Inspiration
As a student, your time is precious. Nothing is more frustrating than having to walk through all of the floors of Hillman, the Union, and Posvar just to find a place to study.
Today, technology is at the tip of our fingers and can provide us with information about major campus events, track approaching buses, and order food to our exact location. Yet there is nothing to provide students at the University of Pittsburgh with real time visitor levels in academic buildings. This leaves students wandering around, potentially checking upwards of 4 different places in hopes of finding a place to study.

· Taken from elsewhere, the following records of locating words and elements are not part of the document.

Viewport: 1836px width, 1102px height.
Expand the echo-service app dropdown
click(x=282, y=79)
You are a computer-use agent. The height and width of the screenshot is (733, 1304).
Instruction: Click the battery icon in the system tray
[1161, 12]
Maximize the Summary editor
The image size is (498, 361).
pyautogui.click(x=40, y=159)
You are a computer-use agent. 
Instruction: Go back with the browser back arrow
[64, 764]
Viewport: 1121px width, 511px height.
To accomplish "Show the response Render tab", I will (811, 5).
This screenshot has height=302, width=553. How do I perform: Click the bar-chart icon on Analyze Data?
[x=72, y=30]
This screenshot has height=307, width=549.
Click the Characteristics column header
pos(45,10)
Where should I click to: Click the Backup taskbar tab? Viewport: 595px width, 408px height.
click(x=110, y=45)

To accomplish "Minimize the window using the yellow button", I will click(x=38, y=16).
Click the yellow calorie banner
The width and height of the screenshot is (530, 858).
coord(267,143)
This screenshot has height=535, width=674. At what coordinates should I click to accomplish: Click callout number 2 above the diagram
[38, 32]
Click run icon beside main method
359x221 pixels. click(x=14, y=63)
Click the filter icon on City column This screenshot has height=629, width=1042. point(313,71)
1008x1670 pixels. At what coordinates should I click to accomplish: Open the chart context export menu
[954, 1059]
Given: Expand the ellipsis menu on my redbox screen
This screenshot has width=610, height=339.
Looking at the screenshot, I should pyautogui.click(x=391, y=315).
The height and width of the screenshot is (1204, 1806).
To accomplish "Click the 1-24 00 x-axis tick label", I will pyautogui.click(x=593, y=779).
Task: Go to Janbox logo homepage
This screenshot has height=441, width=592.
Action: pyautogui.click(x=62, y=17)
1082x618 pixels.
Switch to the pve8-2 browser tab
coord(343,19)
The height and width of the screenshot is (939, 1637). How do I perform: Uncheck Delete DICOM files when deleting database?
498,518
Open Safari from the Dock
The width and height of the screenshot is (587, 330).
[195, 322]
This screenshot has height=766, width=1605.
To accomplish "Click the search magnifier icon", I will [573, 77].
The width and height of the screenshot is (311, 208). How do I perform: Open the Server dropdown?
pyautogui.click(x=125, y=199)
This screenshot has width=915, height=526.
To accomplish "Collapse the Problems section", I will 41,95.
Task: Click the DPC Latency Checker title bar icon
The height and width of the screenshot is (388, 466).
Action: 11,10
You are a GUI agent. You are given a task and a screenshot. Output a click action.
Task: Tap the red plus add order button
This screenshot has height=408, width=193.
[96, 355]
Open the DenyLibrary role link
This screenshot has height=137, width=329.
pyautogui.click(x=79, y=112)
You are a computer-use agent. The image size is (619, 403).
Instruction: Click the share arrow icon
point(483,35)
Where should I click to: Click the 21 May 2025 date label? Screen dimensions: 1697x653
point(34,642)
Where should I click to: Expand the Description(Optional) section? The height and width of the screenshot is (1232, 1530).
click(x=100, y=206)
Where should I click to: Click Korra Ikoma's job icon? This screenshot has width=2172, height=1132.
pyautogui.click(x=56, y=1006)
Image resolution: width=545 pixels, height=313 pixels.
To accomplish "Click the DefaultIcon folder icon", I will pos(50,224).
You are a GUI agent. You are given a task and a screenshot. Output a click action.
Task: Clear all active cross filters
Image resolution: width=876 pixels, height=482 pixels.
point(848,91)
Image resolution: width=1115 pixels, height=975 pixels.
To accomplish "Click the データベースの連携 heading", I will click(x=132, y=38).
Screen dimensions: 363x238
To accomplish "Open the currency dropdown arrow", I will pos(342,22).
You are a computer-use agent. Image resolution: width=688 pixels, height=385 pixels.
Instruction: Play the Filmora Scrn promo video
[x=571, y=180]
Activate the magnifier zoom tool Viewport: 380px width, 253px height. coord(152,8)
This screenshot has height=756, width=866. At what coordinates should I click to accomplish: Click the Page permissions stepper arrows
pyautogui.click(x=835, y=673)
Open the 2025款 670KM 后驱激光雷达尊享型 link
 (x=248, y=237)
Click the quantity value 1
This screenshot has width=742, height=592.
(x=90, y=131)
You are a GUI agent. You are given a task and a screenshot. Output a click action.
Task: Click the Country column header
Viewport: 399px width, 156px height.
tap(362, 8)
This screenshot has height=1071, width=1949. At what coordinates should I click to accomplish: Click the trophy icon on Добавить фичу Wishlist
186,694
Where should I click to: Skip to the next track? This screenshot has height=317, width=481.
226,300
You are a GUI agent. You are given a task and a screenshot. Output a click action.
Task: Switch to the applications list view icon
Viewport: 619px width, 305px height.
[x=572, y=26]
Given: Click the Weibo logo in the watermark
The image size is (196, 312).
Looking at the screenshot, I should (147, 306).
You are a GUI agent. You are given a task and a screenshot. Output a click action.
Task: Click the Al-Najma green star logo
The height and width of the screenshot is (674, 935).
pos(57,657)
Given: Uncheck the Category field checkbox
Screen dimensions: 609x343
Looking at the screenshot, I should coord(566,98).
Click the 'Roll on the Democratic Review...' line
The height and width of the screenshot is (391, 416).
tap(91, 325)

With Counting On You, the University of Pittsburgh can deliver the most up-to-date number of people inside buildings on campus.
What it does
Counting On You is an interactive program that allows students and faulty to gauge concentration of people on a given floor in any academic building on the University of Pittsburgh’s campus.
This program uses raspberry pis as an access point and logs the number of connection attempts to the local wifi, something that your phone does any time you walk into a room. This data is not only building specific but floor specific.
How we built it
We decided to utilize the howmanypeoplearearound library and apply it to the University of Pittsburgh’s campus. The library makes use of raspberry pis as access points to track connections to the local wifi. Due to legality issues, we decided that a test driver to emulate data was in our best interest for this Hackaton.
We created an admin portal (with angular 7) and a user portal (with react). The admin portal allows you create and manage buildings, floors, and raspberry pi locations to ensure accurate frequency readings. The database was created with a Firebase Realtime database to connect our front ends to. The information displayed on the user portal uses graphs and words to convey the frequency of wifi connection attempts.
Challenges we ran into
With this being a dynamic program, our team ran into a couple of challenges, some that include incompatible proxies, inconsistent documentation, and the raspberry pi not connecting to the university’s wifi.
We attempted to use a cutting edge JavaScript package (MobX - A simple state management tool) but unfortunately, none of the major browsers supported it. We overcame this challenge by using an older version of MobX.
We also ran into some difficulties when trying to understand the inconsistent documentation of angular libraries. Through trial and error we were able to persevere and eventually understand the documentation.
Lastly, we had a great deal of difficulty with connecting the raspberry pi to the university’s wifi. We were unable to download any of the necessary packages to connect to PittNet. Eventually, we opted to not use the wifi and emulate the test data.
Accomplishments that we're proud of
For this project, we are most proud of our ability to integrate multiple applications into a cohesive system. This was a long and difficult process but we believe that our product is well designed and user friendly.
We are also very proud of the professionalism of the charts that display the number of users as well as the color scheme we came up with for this program.
What we learned
As a group coming from many different levels of programming experience, we were able to use this opportunity to grow both in our group communication skills as well as JavaScript, web design, Python, and how to properly pipe data between Python programs.
What's next for Counting On You
We believe that by bringing it to the Innovation Center or even entering it in the Randall Family Big Idea Competition will help us achieve greater success with this project. Ideally we would like to explore the possibility of implementing a program like Counting On You to the University of Pittsburgh’s campus.